** BEGIN Passage to read **

Attention conservation notice: this is a rant.

Oh noes, the ideology-free Internet turns out to be not only a  
military project, but specifically an ideological reaction to  
CyberCommunists plotting Red revolution (apologies to Velvet Acid  
Christ) and not just a defense against atomic attack. Embarrassing  
for Californian cyber-hippies, thinking themselves "post-ideological"  
libertarians, already downplaying the internet's military (subsidy)  
antecedents, only to be further tagged with anti-Communist dogma.  
Gentlemen, gentlemen! We must not allow...a knowledge gap! An RFC  
specifying IP packet headers that spelled out "In God We Trust" in  
hex would just be icing on the cake, wouldn't it? Hard to upload yer  
consciousness with all that baggage. The Singularity just receded  
further into the horizon. As the Soup Nazi might have said, no cyber- 
transcendence for *you.*

Seriously, if the Interweb has accommodated local regimes (China,  
Bush's America) more often than it's transformed them (erm...), you  
have to wonder just how big a threat an internet would really have  
been to the Soviet system. If Manuel Castells is right that the  
Soviet system had no real pipeline between military technology and  
the consumer market like in the US, then a Soviet internet could have  
been limited, like the real internet of the 1970s and 1980s (or the  
Iraqi internet in the 1990s)--minimal, with e-mail addresses with  
bangs (!'s), a few newsgroups, some Gopher and Archie sites). It  
could have had a moderating, not a revolutionary effect, on the USSR.

** END Passage to read **
** BEGIN Material shown **

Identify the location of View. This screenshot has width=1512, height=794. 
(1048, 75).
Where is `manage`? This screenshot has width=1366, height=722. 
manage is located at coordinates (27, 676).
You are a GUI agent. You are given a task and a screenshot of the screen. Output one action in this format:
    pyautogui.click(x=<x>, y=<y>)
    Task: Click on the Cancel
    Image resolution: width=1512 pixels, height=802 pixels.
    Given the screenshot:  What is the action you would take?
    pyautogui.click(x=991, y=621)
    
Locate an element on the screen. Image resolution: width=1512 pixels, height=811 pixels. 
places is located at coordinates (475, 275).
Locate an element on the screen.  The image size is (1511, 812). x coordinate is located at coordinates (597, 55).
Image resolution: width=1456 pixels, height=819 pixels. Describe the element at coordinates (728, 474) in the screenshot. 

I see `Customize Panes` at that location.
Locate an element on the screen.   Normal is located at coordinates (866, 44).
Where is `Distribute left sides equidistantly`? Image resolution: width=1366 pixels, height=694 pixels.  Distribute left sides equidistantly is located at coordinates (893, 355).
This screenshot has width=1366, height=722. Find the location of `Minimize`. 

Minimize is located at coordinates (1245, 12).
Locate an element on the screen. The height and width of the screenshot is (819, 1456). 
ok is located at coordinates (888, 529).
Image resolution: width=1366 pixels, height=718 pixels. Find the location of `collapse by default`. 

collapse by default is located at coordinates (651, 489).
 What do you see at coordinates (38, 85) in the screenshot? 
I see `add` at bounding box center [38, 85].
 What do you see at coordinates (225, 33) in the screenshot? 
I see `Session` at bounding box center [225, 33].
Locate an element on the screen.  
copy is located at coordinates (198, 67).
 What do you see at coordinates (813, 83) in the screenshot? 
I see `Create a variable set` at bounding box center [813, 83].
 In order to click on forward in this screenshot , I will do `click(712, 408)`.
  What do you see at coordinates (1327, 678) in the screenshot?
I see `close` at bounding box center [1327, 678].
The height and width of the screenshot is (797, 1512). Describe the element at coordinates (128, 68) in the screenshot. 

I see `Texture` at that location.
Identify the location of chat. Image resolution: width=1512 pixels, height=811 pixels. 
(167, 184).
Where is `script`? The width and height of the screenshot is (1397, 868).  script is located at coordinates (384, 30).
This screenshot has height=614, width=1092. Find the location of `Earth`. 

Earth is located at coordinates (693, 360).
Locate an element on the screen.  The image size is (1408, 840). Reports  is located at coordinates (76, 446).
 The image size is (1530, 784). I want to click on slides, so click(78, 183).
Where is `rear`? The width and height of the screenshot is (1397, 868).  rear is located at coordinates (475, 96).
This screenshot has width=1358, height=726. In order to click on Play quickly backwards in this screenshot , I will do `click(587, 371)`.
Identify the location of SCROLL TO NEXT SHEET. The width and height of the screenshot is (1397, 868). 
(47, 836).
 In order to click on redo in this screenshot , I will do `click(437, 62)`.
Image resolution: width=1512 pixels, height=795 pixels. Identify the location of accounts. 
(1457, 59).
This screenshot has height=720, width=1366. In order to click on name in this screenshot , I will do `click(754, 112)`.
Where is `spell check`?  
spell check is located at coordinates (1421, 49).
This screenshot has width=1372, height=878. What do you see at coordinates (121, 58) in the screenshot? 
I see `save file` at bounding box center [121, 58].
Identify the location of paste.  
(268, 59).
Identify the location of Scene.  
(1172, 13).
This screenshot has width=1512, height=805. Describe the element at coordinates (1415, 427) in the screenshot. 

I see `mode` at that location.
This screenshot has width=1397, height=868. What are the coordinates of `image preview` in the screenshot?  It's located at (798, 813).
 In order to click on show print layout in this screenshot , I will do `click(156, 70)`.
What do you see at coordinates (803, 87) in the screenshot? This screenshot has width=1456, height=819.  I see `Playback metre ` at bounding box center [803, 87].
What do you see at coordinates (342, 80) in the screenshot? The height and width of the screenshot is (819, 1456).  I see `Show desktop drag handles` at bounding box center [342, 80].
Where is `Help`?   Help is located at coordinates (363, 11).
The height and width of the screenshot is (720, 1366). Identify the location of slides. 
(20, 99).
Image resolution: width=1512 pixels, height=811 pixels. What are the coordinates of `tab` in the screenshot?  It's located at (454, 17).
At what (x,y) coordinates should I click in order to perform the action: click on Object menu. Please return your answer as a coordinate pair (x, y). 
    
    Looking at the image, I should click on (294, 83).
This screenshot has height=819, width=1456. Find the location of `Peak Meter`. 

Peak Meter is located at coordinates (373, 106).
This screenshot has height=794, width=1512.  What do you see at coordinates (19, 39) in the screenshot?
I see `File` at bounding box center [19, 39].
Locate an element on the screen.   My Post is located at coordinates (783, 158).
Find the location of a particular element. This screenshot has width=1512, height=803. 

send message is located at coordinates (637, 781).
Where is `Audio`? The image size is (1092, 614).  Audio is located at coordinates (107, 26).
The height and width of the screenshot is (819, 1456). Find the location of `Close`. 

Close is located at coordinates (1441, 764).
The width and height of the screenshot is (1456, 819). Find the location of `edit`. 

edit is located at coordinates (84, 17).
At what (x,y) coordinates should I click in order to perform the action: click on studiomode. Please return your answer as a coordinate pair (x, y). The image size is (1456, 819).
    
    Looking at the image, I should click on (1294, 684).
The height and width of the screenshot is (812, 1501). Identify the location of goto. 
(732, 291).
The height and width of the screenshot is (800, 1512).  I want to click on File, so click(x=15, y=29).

** END Material shown **

(Exercise requirements):
Echo the part of the rant about the Internet's ideological origins between "Oh noes, the" and "internet's military (subsidy)", inclusive.

(Task result):
Oh noes, the ideology-free Internet turns out to be not only a  
military project, but specifically an ideological reaction to  
CyberCommunists plotting Red revolution (apologies to Velvet Acid  
Christ) and not just a defense against atomic attack. Embarrassing  
for Californian cyber-hippies, thinking themselves "post-ideological"  
libertarians, already downplaying the internet's military (subsidy)